I tried changing that timeout you mentioned but no success, and also as I mentioned scaling up the resources also didn't help.
Nope, still working on it. I guess they made a change in their captcha system. It requires a bit of manual reverse engineering.
I just tried this myself. Running locally, with headless turned off (so I can see and inspect the Selenium Chrome Instance), I get detected as a bot right away and no captcha is offered.
The same URL in a new incognito window (same request headers, same IP) gets the captcha request.
I see in the response headers that the 'reese84' cookie is set, which seems to be a sign that Imperva is in use. If we don't find another way around that (like using ScrapFly), that might be game-over for Immoscout.
I don't know if someone has tried this before or not. maybe we can try to reverse engineer the application API and use it instead of web interface. It most likely don't have any captchas and might have only a rate limiter. What's your idea?
Time to crack open burpsuite :) I think the problem we have as an open source project is the cat-and-mouse game - the Immoscout developers can read these comments and implement countermeasures for anything we do here.

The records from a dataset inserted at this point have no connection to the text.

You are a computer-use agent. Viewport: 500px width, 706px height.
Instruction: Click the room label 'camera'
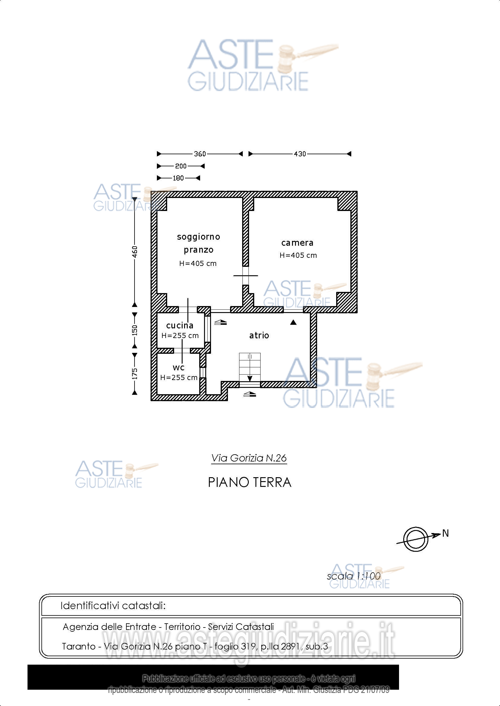pyautogui.click(x=297, y=243)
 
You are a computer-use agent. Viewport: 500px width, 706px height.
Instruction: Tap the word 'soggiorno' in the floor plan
pyautogui.click(x=198, y=237)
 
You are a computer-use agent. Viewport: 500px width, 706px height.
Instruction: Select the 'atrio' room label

Even if we reverse-engineered their API, they could just add a cookie check that propogates a verification token from the captcha, and we would be locked out again.
For me, the advantage of something like ScrapFly is that Immoscout has no insights into how ScrapFly does its scraping, and they have to somehow continue to allow real humans to use the website - they can't block arbitrarily sophisticated scrapers without blocking their customers. ScrapFly is also a paid service - if the scraping breaks, we talk to ScrapFly support instead of reverse-engineering again. I'll try signing up for the free tier this week and seeing if it's at least feasible. It's not super expensive (compared to ImmoScout Pro! :) )
Huginn is an interesting project. Maybe we end up migrating to that, or using AWS Mechanical Turk(!)
I managed to bypass the immobilienscout24
captcha system. but it's not yet well tested. It seems that we won't need captcha solvers if user respects the website's rate limit(I guess 10-20 requests per minute or so).
I don't want to share the solution yet to make sure everything works well, and don't give their developer the chance to implement a solution for this in advance. I will keep you updated. stay tuned.
Very cool! We're all rooting for you :)